L’Italia U21 deve rinunciare agli impegni in programma per la qualificazione all’Europeo. Sono troppi i positivi tra gli Azzurrini e risulta impossibile scendere in campo. Al loro posto ci sarà, in via del tutto straordinaria, l’Italia U20 del CT Bollini. Una situazione del tutto anomala, commentata così, ai microfoni di Rai2, dal tecnico dell’U21 Nicolato: «I ragazzi stanno bene, ma son stati giorni molto complicati.

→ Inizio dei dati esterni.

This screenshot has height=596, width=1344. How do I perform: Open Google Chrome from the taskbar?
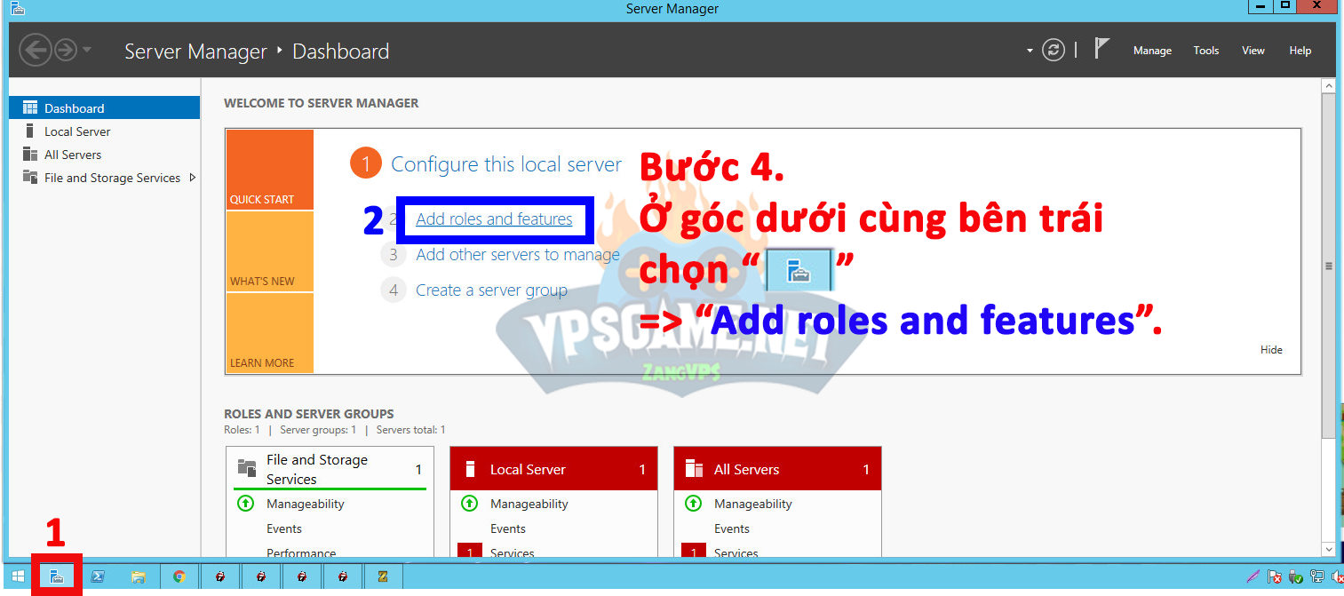[179, 576]
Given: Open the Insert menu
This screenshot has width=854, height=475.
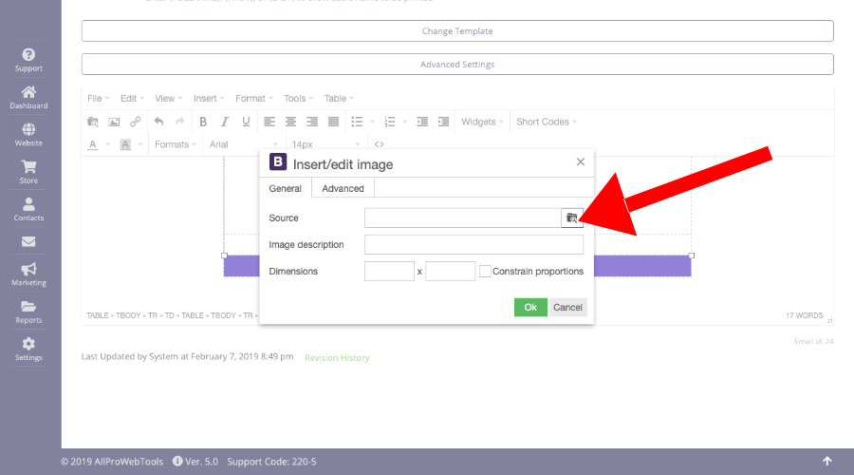Looking at the screenshot, I should click(x=209, y=98).
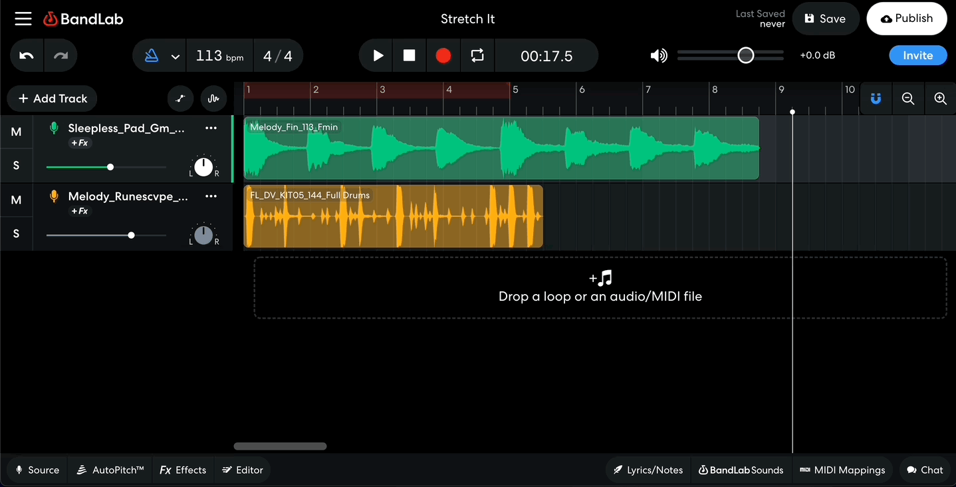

Son stati giorni simili a quelli che abbiamo vissuto il mese scorso. Da fuori non si può sapere ma è stata un’esperienza molto impegnativa, ma anche molto aggregante».

LA SCELTA DELL’U20 – «La scelta di schierare l’U20 al posto di noi U21 è stata preparata. Avevo già convocato alcuni ragazzi in modo da averli pronti in caso potesse succedere una cosa del genere. È un’opportunità per loro ma anche per noi, per vedere altri giocatori. C’è qualche difficoltà, ma siamo abituati ad affrontarle. La nostra priorità domani sarà quella di sostenere i giocatori che scenderanno in campo. Mi rendo conto che non sarà facile, ma sono convinto che quei ragazzi avranno la voglia giusta, considerando che tanti di loro sono esordienti. Cercheremo di sfruttare questa situazione per vedere se ci sono ragazzi che in seguito possono essere utili alla causa U21. Dobbiamo sicuramente ringraziarli perché li abbiamo convocati un po’ all’ultimo minuto, così come dobbiamo ringraziare lo staff che ci sta dando una mano. Li abbiamo seguiti, li ho seguiti a distanza via video ed abbiamo cercato comunque di esser loro vicino e di valutare tutto al meglio, per far bene le cose».

LA SITUAZIONE U21 – «Qua abbiamo fatto sette tamponi in dieci giorni, quindi allenamenti veramente pochi. Però, insomma, questa è la realtà che dobbiamo affrontare. In questi giorni le priorità sono giustamente altre e noi abbiamo fatto tutto quello che dovevamo fare per fare le cose nel miglior modo possibile. Devo veramente ringraziare tutto il mio staff e i miei ragazzi per come si sono comportati e la federazione per come ci sta supportando, perché senza di loro non avremo potuto fare tutto il lavoro che abbiamo fatto.  Sicuramente lo sport è la nostra vita e questi momenti qui naturalmente qualche riflessione la impongono e fanno capire che ci possono essere cose più importanti».